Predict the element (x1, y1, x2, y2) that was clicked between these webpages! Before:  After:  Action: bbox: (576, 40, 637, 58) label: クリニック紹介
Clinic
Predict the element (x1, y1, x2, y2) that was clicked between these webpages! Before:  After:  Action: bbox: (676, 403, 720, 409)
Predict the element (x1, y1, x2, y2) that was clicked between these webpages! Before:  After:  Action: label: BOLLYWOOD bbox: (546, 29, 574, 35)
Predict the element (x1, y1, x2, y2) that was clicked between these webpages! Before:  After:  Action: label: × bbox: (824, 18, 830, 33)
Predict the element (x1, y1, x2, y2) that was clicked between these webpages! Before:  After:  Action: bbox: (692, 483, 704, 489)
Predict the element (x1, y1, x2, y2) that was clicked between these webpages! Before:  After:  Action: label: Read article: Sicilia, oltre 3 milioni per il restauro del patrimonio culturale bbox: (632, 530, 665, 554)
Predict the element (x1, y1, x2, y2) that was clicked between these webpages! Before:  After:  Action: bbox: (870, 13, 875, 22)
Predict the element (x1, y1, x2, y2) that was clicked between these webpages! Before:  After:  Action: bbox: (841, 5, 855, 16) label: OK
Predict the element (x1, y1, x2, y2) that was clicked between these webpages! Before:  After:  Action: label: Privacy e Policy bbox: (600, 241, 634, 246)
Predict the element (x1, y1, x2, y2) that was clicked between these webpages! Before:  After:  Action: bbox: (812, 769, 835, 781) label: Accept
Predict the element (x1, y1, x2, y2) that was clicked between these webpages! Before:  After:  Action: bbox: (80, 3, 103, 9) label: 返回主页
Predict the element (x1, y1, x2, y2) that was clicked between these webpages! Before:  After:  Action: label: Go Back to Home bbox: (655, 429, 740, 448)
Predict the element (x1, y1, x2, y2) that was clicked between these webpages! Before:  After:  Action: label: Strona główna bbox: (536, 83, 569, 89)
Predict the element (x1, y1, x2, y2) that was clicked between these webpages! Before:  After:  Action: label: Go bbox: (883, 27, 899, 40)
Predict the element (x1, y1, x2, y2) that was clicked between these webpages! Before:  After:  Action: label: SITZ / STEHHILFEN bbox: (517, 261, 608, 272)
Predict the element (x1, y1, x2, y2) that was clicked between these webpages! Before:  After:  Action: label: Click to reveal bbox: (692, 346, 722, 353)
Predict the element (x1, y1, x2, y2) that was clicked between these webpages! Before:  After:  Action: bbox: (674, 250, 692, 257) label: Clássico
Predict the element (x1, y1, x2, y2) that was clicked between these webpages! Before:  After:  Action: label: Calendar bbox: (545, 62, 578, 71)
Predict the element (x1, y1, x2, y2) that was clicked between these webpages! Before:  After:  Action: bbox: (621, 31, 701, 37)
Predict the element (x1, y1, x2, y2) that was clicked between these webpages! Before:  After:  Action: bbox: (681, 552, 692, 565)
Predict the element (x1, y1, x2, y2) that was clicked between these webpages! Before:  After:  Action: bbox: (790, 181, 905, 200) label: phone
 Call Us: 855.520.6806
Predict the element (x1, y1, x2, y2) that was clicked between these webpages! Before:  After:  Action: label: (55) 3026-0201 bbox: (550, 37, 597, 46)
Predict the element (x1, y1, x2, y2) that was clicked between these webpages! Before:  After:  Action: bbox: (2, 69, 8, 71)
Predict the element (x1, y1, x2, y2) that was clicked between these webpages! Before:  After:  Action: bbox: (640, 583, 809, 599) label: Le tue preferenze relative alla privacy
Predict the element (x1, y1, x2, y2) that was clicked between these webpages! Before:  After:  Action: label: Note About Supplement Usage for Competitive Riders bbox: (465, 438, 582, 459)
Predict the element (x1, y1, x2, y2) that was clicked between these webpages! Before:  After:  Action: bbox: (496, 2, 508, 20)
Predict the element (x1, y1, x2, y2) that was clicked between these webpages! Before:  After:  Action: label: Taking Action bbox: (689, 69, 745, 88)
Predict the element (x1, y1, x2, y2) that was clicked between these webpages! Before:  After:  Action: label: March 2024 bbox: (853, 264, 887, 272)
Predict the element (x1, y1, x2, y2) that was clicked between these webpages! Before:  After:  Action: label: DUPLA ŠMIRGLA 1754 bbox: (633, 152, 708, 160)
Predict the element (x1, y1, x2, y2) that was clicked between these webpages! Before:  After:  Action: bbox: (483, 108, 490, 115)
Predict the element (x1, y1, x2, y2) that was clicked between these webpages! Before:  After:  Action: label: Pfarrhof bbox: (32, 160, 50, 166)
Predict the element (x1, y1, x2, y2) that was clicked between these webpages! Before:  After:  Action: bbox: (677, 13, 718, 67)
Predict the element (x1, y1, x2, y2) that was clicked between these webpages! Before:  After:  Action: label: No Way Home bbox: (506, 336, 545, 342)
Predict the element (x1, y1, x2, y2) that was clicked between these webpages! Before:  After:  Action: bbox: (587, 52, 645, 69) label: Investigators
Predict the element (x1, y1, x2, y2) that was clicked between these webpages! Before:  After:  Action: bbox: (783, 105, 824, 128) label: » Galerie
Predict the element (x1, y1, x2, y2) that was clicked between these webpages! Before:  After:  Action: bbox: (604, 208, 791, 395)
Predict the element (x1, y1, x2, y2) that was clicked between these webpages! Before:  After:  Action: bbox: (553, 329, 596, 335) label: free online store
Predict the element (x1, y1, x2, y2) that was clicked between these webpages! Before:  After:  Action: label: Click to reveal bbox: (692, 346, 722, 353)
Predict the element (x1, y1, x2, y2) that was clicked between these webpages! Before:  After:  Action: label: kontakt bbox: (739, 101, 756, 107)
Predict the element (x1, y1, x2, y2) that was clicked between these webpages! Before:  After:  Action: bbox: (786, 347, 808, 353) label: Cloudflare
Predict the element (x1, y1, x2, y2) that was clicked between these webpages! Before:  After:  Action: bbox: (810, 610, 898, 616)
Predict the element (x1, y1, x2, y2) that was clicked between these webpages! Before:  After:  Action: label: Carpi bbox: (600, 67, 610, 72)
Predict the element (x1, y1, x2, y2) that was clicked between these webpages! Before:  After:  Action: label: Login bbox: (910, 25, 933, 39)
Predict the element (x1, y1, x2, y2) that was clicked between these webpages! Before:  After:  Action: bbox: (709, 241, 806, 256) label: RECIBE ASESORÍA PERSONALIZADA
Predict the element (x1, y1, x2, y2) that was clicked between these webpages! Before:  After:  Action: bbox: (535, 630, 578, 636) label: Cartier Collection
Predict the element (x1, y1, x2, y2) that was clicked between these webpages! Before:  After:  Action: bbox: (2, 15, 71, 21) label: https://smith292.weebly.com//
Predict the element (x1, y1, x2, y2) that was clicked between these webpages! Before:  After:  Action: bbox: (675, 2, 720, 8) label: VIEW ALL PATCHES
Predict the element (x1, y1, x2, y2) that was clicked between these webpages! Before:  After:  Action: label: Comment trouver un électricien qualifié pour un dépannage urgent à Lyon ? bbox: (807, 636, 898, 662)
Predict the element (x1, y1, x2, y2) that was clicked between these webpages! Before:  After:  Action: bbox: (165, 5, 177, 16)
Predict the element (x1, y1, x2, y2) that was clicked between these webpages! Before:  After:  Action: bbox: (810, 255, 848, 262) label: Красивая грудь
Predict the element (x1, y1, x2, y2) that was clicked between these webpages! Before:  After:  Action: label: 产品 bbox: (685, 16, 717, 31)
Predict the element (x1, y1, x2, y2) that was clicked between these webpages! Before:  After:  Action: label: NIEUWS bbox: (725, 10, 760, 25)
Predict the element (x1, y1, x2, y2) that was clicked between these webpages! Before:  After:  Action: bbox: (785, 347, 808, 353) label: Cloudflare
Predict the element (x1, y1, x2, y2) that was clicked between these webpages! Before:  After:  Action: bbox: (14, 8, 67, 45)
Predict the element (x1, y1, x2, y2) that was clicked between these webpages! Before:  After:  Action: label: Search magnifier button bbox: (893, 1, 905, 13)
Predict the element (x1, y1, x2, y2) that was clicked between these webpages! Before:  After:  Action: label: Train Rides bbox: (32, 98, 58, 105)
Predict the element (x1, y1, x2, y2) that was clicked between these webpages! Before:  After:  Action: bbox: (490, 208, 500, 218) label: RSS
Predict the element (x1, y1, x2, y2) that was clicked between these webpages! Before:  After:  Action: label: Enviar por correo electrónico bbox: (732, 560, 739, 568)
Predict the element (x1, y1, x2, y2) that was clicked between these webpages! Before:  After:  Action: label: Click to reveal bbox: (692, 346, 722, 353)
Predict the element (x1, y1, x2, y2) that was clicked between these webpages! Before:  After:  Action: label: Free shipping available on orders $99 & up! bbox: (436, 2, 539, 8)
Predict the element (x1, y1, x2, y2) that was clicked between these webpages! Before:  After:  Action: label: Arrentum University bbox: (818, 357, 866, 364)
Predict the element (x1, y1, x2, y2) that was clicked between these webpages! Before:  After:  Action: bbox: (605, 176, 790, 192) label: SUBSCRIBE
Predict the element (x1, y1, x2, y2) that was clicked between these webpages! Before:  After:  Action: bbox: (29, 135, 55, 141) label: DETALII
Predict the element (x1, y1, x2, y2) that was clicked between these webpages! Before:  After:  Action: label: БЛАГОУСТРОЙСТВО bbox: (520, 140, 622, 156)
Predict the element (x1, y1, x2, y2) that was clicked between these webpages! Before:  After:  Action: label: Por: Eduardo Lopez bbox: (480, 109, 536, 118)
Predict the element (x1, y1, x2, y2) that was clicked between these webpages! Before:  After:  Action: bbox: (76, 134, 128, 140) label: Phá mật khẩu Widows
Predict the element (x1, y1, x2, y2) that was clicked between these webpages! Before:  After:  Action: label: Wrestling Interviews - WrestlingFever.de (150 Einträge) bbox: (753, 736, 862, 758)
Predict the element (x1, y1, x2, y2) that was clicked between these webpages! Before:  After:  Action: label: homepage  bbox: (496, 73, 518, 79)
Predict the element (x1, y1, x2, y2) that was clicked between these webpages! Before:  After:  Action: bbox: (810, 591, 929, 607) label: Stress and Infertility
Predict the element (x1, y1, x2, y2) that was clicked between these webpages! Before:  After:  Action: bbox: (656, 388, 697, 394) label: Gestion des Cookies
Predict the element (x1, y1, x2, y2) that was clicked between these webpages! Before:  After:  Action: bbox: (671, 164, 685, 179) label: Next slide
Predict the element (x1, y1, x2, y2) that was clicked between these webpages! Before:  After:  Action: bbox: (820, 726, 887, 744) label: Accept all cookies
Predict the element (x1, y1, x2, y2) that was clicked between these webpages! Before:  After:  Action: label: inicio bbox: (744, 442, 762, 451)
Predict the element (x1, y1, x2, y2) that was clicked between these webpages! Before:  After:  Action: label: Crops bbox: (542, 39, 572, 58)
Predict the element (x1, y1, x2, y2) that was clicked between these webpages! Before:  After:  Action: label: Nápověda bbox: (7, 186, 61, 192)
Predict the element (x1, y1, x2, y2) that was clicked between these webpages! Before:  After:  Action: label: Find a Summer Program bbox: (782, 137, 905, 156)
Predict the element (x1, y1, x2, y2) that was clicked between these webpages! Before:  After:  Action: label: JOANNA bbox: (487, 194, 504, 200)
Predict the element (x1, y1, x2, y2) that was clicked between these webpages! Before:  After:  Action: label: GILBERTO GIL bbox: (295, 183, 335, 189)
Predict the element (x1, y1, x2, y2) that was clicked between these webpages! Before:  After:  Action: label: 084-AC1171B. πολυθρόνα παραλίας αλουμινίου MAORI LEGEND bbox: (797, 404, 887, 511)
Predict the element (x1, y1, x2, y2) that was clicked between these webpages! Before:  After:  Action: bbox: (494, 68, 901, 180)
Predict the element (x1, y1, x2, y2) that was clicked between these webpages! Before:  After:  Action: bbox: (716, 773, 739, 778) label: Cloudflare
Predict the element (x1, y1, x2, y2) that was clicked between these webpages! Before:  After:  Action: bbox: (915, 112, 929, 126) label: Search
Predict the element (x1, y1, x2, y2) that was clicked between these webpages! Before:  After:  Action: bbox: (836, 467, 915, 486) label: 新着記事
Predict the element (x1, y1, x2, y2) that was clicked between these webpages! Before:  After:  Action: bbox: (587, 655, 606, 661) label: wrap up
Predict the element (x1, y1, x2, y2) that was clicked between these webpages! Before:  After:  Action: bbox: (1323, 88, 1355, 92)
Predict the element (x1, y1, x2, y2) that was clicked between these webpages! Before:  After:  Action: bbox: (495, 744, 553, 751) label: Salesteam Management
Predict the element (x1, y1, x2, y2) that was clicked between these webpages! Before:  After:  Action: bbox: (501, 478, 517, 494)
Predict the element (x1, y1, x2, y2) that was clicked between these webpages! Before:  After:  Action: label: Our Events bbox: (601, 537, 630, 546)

# # # #

* [EXERCISE OBJECTIVE]: Locate every line of the records that contains the word "Accept", and copy each of those lines in full.

* [ANSWER]:
Predict the element (x1, y1, x2, y2) that was clicked between these webpages! Before:  After:  Action: bbox: (812, 769, 835, 781) label: Accept
Predict the element (x1, y1, x2, y2) that was clicked between these webpages! Before:  After:  Action: bbox: (820, 726, 887, 744) label: Accept all cookies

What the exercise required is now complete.